Prompt Pipeline Design

The prompt pipeline is the engine of SDD. Each numbered prompt drives one phase of the Hunt lifecycle (Spec, Plan, Implement, Iterate, Monitor). Prompts are structured markdown files that instruct an AI agent to perform a specific phase, with detailed information delegated to specs, plans, and reference materials.

Core principle: Prompts should be as lightweight and systemic as possible. They define the process, not the content -- specs and plans hold the content.


1. Greenfield Pattern (3-Prompt Pipeline)

For new projects starting from reference materials (PRDs, language specs, design docs, research).

Pipeline Flow:
  refs/ ──> [001] ──> specs/ ──> [002] ──> plans/ ──> [003] ──> src/ + tests/
                                   ^                     |
                                   |                     |
                                   +── impl/ <───────────+
                                   (bidirectional flow)
Prompt File Lifecycle Stage Reads From Writes To Description
001-generate-specs-from-refs.md Spec context/refs/ context/kits/ Reads reference materials, decomposes into domain-specific specs with cross-references and testable acceptance criteria
002-generate-plans-from-specs.md Plan context/kits/ + context/impl/ context/plans/ Reads specs plus implementation progress, creates framework-specific plans with feature dependencies, test strategies, and acceptance criteria
003-generate-impl-from-plans.md Implement context/plans/ + context/kits/ src/, tests/, context/impl/ Implements the highest-priority unblocked work from plans, runs tests, updates implementation tracking

Key behaviors

  • Prompt 001 runs once or a few times to stabilize specs. It reads context/refs/ and produces context/kits/.
  • Prompt 002 reads specs and any existing implementation tracking (context/impl/). It produces plans that sequence the work.
  • Prompt 003 reads plans and specs, implements code, runs validation gates, and updates context/impl/ with progress.
  • Prompts 002 and 003 modify each other's files. This bidirectional flow is expected and healthy -- it is how the system self-corrects.

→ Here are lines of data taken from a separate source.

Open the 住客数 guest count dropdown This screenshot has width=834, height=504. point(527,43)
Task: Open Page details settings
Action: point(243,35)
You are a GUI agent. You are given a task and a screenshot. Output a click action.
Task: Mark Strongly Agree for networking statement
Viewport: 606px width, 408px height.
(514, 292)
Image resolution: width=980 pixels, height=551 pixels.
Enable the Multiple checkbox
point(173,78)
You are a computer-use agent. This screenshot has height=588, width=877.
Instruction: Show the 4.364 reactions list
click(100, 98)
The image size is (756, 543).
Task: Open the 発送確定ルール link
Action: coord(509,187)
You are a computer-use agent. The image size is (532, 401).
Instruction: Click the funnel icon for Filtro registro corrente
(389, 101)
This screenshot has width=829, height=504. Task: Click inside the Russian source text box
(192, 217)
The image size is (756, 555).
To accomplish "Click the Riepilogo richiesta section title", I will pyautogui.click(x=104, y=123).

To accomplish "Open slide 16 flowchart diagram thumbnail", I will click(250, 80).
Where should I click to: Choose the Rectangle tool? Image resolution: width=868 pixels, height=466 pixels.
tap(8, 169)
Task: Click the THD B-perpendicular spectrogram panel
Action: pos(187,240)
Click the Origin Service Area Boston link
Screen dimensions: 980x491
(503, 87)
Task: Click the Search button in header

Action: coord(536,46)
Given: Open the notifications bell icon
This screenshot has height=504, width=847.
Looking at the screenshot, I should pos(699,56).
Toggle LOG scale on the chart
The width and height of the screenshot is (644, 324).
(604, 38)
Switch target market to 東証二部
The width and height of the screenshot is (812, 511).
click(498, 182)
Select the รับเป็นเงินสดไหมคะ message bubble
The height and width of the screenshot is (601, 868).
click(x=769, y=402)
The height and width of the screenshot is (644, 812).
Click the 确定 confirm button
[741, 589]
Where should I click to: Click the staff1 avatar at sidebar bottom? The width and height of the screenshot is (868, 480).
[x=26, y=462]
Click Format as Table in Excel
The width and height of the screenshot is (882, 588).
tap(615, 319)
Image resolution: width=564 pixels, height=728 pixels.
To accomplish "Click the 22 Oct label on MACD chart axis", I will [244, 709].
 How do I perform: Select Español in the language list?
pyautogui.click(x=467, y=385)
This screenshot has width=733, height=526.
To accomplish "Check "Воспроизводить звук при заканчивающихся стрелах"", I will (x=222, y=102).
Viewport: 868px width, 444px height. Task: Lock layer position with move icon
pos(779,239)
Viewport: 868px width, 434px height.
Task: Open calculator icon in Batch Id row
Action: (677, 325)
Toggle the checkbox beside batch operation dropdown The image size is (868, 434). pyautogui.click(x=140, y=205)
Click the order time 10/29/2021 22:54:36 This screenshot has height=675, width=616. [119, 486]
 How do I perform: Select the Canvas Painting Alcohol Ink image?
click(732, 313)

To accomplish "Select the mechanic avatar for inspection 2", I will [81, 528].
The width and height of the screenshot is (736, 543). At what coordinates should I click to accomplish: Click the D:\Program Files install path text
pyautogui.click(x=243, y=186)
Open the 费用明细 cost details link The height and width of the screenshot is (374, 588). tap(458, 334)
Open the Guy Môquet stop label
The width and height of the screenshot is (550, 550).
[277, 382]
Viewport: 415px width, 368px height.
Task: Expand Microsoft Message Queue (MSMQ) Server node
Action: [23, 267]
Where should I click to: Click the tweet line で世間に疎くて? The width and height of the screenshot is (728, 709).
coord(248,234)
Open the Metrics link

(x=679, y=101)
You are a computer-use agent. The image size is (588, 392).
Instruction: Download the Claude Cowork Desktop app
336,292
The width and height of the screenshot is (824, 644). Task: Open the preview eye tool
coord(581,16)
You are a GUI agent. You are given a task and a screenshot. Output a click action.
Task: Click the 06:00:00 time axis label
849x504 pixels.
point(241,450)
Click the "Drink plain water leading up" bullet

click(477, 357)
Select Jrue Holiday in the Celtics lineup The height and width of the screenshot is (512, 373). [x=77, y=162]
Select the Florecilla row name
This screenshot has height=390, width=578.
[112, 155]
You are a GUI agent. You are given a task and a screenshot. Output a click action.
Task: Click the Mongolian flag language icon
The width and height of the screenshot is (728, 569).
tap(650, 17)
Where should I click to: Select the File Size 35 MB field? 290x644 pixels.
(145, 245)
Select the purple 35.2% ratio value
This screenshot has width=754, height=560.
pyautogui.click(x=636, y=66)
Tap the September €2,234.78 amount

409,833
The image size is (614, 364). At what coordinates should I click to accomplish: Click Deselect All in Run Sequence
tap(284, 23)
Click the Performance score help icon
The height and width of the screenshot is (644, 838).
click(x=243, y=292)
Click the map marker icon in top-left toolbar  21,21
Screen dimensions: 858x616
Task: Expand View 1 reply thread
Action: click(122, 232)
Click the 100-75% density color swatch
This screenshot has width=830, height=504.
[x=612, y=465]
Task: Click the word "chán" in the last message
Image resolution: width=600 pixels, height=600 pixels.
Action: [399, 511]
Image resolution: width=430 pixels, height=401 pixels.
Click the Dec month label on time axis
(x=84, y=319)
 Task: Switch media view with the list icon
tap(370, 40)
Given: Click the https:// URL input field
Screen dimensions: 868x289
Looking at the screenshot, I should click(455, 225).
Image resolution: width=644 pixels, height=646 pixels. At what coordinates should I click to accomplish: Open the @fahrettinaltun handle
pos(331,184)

Example prompt 001 structure

markdown
# 001: Generate Specs from Reference Materials

## Runtime Inputs
- Framework: {FRAMEWORK}
- Build command: {BUILD_COMMAND}
- Test command: {TEST_COMMAND}

## Context
Read all files in `context/refs/`. These are the source of truth.

## Task
Decompose the reference materials into domain-specific specifications:
1. Create `context/kits/cavekit-overview.md` as the index file
2. Create one `context/kits/spec-{domain}.md` per domain
3. Each spec must include: Scope, Requirements with Acceptance Criteria, Dependencies, Out of Scope, Cross-References

## Exit Criteria
- [ ] All domains from reference materials have corresponding spec files
- [ ] Every requirement has at least one testable acceptance criterion
- [ ] cavekit-overview.md indexes all spec files with one-line summaries
- [ ] Cross-references link related specs

## Completion Signal
<all-tasks-complete>

2. Rewrite Pattern (6-9 Prompt Pipeline)

For projects that start from existing code that must be reverse-engineered into specs before building a new implementation.

Pipeline Flow:
  old-code ──> [001] ──> reference/ ──> [002] ──> specs/ ──> [003] ──> validated specs
                                                                            |
       +────────────────────────────────────────────────────────────────────+
       |
       v
  specs/ ──> [004] ──> plans/ ──> [005] ──> src/ + tests/ ──> [006] ──> updated specs
                                                                            |
       +────────────────────────────────────────────────────────────────────+
       |
       v
  (loop back to 002 for refinement)
Prompt File Lifecycle Stage Reads From Writes To
001-generate-refs-from-code.md Pre-Spec Old application source shared-context/reference/ (API docs, data models, UI components)
002-generate-specs.md Spec Feature scope + reference materials shared-context/kits/ (implementation-agnostic specs)
003-validate-specs.md Spec QA Reference + specs Validation report (specs match old behavior)
004-create-plans.md Plan Specs + framework research context/plans/ (framework-specific plans)
005-implement.md Implement Plans + specs src/ + tests/ + context/impl/
006-backpropagate.md Iterate Working prototype Updated specs (back-propagates to 002)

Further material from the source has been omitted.